La prestataire ne peut pas soutenir que la division générale a fondé sa décision sur des erreurs de fait
[42] La prestataire ne peut pas soutenir que la division générale a fondé sa décision sur une erreur de fait qu’elle a commise de façon abusive ou arbitraire ou sans tenir compte des éléments portés à sa connaissance. La division générale a clairement commis des erreurs au sujet du sexe de la prestataire. Toutefois, la division générale n’a pas fondé sa décision sur ces erreurs.
[43] Comme la prestataire le fait remarquer, la division générale l’a désignée à la fois comme une femme et comme un homme dans sa décision. Par exemple, au paragraphe 7, la division générale a écrit : « Je lui ai demandé s’il voulait présenter autre chose. Si elle voulait envoyer quoi que ce soit d’autre, je lui ai demandé de le faire au plus tard le 15 juillet 2024 ».
[44] De toute évidence, la division générale a commis des erreurs en qualifiant la prestataire d’homme. Cependant, ces erreurs ne soulèvent pas un argument défendable parce que la division générale n’a pas décidé de l’admissibilité de la prestataire en fonction du fait qu’elle est une femme ou un homme. L’erreur doit avoir une incidence sur l’issue de l’affaire.

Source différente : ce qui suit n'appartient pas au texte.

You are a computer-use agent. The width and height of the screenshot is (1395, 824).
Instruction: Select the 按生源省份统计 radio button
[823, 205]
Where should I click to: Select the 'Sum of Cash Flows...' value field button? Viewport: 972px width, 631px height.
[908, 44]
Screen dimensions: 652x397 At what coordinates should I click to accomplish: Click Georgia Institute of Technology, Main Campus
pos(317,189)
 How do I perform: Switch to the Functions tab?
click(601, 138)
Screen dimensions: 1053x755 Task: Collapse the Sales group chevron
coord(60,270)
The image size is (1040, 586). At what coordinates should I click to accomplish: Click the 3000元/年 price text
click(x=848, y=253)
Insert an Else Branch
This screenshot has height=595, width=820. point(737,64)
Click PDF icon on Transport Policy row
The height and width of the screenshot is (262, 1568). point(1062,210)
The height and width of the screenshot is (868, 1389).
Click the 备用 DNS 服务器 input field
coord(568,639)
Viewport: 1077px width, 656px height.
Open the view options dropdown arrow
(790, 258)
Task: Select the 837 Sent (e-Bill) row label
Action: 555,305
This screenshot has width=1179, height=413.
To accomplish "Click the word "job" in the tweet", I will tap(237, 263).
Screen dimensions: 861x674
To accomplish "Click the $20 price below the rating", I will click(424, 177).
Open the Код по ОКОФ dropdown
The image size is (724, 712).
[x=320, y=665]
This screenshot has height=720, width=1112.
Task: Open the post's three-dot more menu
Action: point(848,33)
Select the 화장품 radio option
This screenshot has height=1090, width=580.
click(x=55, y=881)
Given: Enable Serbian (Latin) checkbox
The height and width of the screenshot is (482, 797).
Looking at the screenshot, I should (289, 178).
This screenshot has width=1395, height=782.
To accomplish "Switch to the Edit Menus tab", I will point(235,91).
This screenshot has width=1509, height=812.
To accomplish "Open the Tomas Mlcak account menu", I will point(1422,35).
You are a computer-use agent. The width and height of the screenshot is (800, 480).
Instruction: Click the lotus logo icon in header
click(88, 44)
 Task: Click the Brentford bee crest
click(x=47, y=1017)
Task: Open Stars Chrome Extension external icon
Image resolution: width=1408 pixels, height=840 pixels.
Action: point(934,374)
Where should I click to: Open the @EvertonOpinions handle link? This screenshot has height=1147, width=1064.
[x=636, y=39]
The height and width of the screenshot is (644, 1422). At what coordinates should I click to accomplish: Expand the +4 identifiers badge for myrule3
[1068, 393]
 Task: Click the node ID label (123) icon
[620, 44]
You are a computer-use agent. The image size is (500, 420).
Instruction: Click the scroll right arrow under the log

[45] Je ne suis pas convaincue qu’il soit possible de soutenir que la division générale a fondé sa décision sur des erreurs de fait. Pour établir l’existence d’une cause défendable, il doit y avoir un type précis d’erreur, ce qui n’a pas été confirmé. Les types d’erreurs de fait n’atteignent pas le niveau qui permette à la division d’appel d’intervenir.
Le trop-payé
[46] La prestataire a reçu des avis de detteNote de bas de page 10. La Commission demande le remboursement de prestations. La prestataire a demandé à la division générale de lui accorder une dispense ou de réduire le montant du trop-payé. Toutefois, la division générale et, du reste, la division d’appel n’a pas le pouvoir d’accorder une dispense ou de réduire le trop-payé.
[47] Si la prestataire consulte l’avis de dette, elle verra qu’il expose les options qui s’offrent à elle. Elle y trouvera aussi des coordonnées pour obtenir de l’aide. La division générale a également fait référence à ces options.
[48] Si elle ne l’a pas déjà fait, la prestataire peut communiquer avec le Centre d’appels de la gestion des créances de l’Agence du revenu du Canada pour demander un allègement ou des renseignements sur les modalités de remboursement.
Conclusion
[49] La permission de faire appel est refusée. Par conséquent, l’appel n’ira pas de l’avant.